The recovery has not been universal, however. Rivers in some rural upland areas – such as Wales and parts of northern England – appeared to deteriorate slightly. The team is now investigating these trends further.
Another important finding was that drought years reversed the recovery – at least temporarily.
Dr Ian Vaughan, lead author of the study said: "These important results show how benefits to river biodiversity – the huge array of species that live in our rivers – have arisen from investment and long-term restoration intended largely for other ‘river ecosystem services’ such as drinking water and sanitation."
Co-author, Professor Steve Ormerod, added: "While some pollutants are still problematic, there is no doubt that this is a major success story that shows what can be achieved by effective environmental regulation. These are very large improvements not only for river ecosystems, but for the many people who live, work and play along their banks everywhere from Burnley to the Black Country or from Merthyr Tydfil to Cardiff."
Head of Catchment Management at the Environment Agency, David Baxter, said: "High quality environments promote wellbeing and creativity, so improvements in rivers are important for wildlife, people and the economy.

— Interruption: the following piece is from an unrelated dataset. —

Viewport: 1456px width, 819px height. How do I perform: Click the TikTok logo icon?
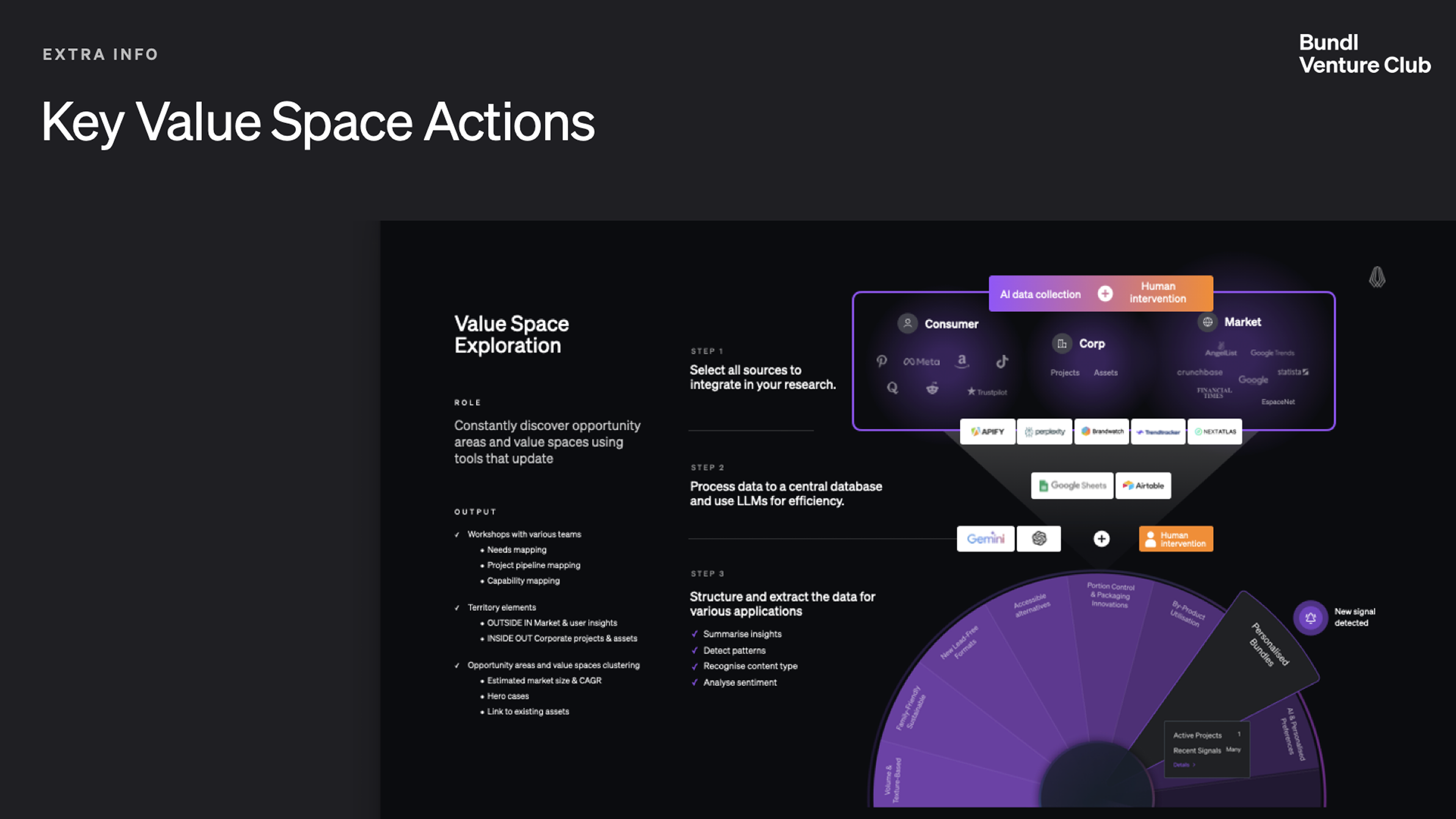pos(1002,361)

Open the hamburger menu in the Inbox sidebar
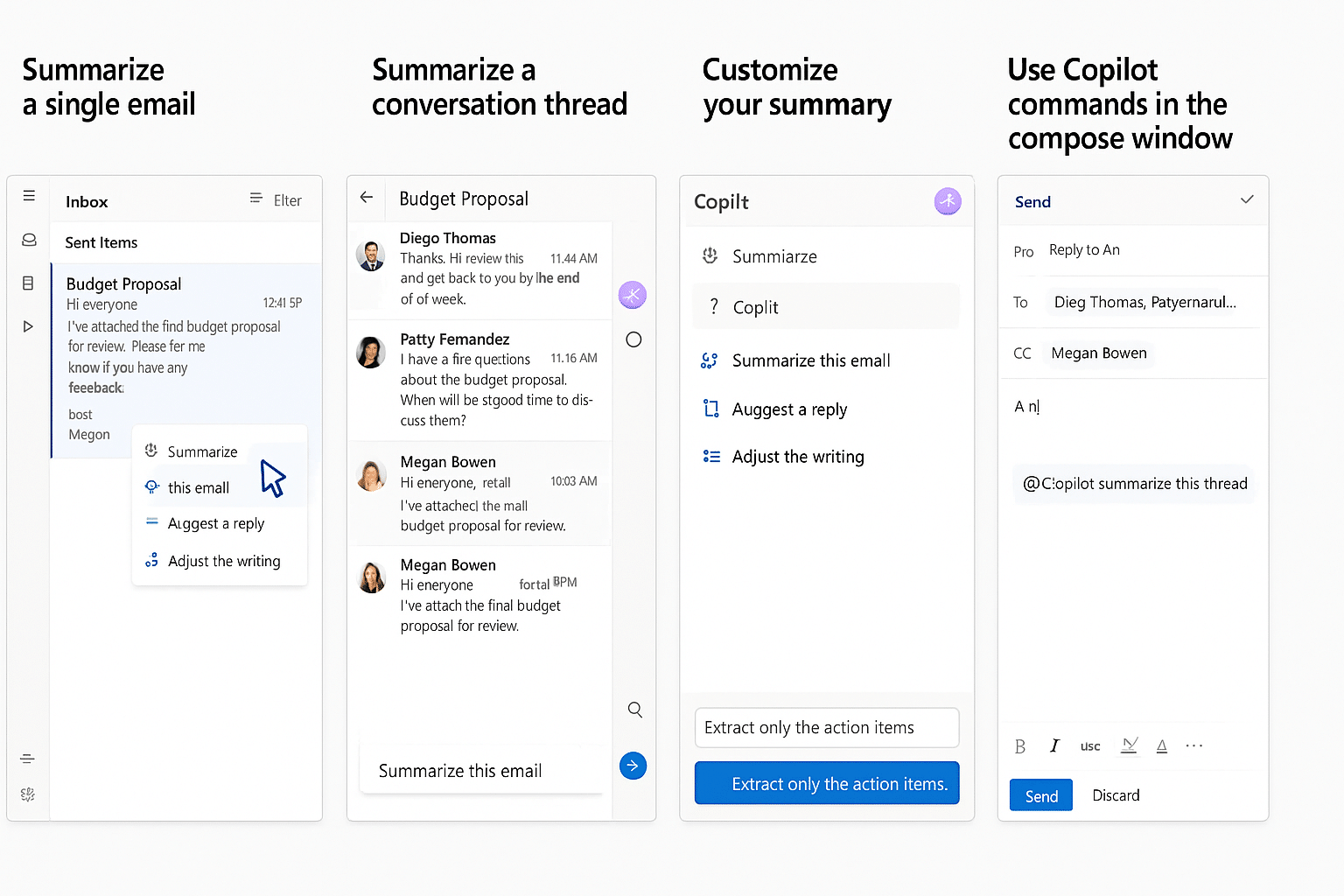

It is great to see this independent analysis confirm that urban rivers are recovering, but there is still more work to do. We're working with farmers, businesses and water companies to reduce pollution and improve water quality and we have plans to transform more than 9,500 miles of rivers in England and Wales by 2015."
A paper describing the study appears in the current issues of the prestigious international journal, ‘Global Change Biology’.